The Mediterranean is the world’s number one tourist destination. In 2019, just before the pandemic, it was receiving more than 400 million tourists a year. According to the World Travel and Tourism Council (WTTC), the sector constituted 15% of the gross domestic product and 11.5% of employment in the region. However, the sun and beach model has proven to be fragile, and its long-term consequences can be fatal. In response to this problem, the Association of Mediterranean Chambers (ASCAME) proposes adventure tourism as an alternative that offers economic, environmental, and social benefits.
Mass tourism: a failed model
One of the biggest problems of mass tourism is seasonality. The European Environment Agency notes that, in some areas of the Mediterranean, 75% of annual waste production is generated in summer. Furthermore, the type of employment offered by this model tends to be informal and temporary, as well as low paid. This combination of environmental and labour insecurity translates into a clear social instability.
For Anwar Zibaoui, General Coordinator of ASCAME, the answer is to reformulate the sector in line with the Sustainable Development Goals set by the United Nations. “By 2030, tourism is expected to reach a record number of more than 1.8 billion travellers crossing international borders. If you ask me if that is an opportunity or a disaster, I will tell you that it depends on how this volume of growth is managed. A well-developed tourism sector can favour innovation and entrepreneurship without compromising our future. However, the current model of tourism, especially in the Mediterranean, is not sustainable in the long term: neither for the economy, nor for society, nor for the planet.”
This is an idea that ASCAME has been emphasizing for years, even before COVID-19 rocked the sector. “Unfortunately, the ongoing climate disasters and the collapse of international tourism under the pandemic have proved us right,” adds Zibaoui.
Adventure Tourism: pandemic-proof and responsible growth
With the travel restrictions of the last three years, a new type of tourism has gained popularity. We are talking about Adventure Tourism; this type of tourism encompasses activities that take place outdoors and involve some form of physical exercise or cultural exchange. Some examples? Trekking, bird watching or cycling along a wine route. After the pandemic, consumers are looking for more meaningful tourism, linked to experiences and providers they can connect with. That is why the private sector forecasts that Adventure Tourism will grow by 15.2% between 2023 and 2030.
The Mediterranean, with its immense cultural and natural wealth, has the potential to become a great destination for this type of tourism. However, visitors to the region tend to be concentrated in a few areas, contributing to inequality within the countries and degrading the fauna and flora in the most crowded locations.

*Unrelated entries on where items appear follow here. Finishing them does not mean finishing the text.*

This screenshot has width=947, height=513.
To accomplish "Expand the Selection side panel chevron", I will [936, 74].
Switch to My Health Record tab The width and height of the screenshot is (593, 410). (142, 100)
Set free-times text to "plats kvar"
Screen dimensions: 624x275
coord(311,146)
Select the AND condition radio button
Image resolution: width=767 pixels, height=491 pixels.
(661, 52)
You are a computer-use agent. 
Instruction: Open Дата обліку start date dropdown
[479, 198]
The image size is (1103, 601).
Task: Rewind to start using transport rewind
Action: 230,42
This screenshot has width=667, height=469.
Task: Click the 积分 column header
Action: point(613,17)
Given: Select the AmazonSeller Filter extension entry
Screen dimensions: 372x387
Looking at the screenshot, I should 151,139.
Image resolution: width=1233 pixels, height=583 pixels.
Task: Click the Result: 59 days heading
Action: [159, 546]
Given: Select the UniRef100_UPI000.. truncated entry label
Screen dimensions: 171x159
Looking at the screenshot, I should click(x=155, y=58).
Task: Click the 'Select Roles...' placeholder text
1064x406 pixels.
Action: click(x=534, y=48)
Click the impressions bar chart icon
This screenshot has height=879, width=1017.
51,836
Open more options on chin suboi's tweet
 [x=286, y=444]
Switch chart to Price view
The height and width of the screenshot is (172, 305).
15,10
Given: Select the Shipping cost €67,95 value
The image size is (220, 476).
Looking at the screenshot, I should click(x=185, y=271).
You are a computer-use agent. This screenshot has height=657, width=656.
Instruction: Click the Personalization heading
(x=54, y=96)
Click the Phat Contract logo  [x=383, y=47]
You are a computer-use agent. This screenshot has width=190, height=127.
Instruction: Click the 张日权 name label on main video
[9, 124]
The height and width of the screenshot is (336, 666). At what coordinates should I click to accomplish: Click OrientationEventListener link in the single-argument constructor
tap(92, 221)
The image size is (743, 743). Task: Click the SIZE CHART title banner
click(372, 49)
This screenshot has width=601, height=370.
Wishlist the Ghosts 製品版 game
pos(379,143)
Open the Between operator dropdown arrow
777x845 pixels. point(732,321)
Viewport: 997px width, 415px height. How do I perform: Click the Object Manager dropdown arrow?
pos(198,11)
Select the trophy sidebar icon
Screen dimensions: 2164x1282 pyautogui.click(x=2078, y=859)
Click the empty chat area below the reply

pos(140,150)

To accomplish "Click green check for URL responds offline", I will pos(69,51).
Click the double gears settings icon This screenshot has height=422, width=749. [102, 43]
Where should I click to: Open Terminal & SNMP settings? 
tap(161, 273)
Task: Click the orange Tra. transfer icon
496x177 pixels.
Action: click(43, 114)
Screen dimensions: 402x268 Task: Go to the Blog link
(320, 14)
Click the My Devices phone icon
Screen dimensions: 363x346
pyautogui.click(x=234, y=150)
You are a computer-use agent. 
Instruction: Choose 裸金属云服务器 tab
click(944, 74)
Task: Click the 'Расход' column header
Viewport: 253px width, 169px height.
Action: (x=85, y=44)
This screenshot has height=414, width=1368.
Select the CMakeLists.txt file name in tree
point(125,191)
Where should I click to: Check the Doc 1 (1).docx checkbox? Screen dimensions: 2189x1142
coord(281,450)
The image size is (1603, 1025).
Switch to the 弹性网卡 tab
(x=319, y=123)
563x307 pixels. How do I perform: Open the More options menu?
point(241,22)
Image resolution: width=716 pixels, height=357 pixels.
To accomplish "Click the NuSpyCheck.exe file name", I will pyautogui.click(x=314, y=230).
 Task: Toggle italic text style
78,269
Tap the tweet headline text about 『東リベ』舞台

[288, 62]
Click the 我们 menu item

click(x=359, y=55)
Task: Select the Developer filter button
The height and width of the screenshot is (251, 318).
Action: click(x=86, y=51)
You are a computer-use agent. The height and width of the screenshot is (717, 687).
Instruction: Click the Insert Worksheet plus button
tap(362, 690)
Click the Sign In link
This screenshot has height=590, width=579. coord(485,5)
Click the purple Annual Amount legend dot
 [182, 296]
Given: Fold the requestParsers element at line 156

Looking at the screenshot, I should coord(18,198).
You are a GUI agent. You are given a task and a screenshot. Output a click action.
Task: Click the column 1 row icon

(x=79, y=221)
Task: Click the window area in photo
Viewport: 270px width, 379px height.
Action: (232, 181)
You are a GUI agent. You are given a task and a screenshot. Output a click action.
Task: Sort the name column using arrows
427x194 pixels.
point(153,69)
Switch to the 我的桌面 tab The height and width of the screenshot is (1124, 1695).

In this sense, one of ASCAME’s key commitments is the collective promotion of the Mediterranean under a single brand. By diversifying destinations within the region, local economies would be boosted, labour precariousness linked to seasonality would be combated and the environmental impact would be minimised. In short, it would strengthen the sector in the long term and improve the quality of life of a society that currently depends on a fragile sector.
ASCAME’s latest initiative to build this regional brand is the Mediterranean Adventures Alliance, a pilot project co-funded by the European Union (with 3.3 million euros) and developed by ASCAME in collaboration with a long list of public and private entities: the Barcelona Chamber of Commerce, the Barcelona Provincial Council, the World Wide Fund for Nature (WWF), Adventure Travel Trade Association (ATTA), Puglia Region and the Ministries of Tourism of Lebanon and Jordan, among others.
Mediterranean Adventures aims to build a common framework to reposition less-known Mediterranean destinations in the international market. To achieve this, it offers participating companies and institutions various resources, such as promotional tools and training. However, the highlight of this Alliance is the development of a marketplace for tourism products. Through an intuitive and easy-to-use search engine, consumers can find adventure activities with a seal of quality, reflecting the biodiversity of the Mediterranean and offering physical and cultural enrichment.
“Sun and beach, yes, but also culture, history, nature, food and adventure”. A user of the marketplace explains what she finds most attractive about the proposal. “Millennials and Gen-Z are citizens of the world, we seek to experience the destinations and to connect with the communities we visit”. And this is precisely the value proposition of Mediterranean Adventures. To boost its effectiveness, the project partners have launched an intensive marketing campaign in the main tourist outbound markets: the United Kingdom, Germany, Norway, the Netherlands and the United States.
What ASCAME pursues through this alliance is to promote a type of tourism that is respectful of cultural and natural heritage and that increases the competitiveness of local businesses. The numbers back them up: according to ATTA, 65% of the profits produced by adventure tourism stay in the destination countries. But this amount is reduced to a mere 14% when it comes to mass tourism. In other words, to generate $10,000 in the local economy, it takes 36 cruise tourists and only 4 adventure tourists. Zibaoui is clear: “The Mediterranean brand stimulates inclusive growth, generates jobs, attracts investors, creates SMEs”.
So far, the project has attracted partners from Italy, Jordan, Lebanon, Tunisia, and Spain, but the aim is to scale the model to the whole Mediterranean region.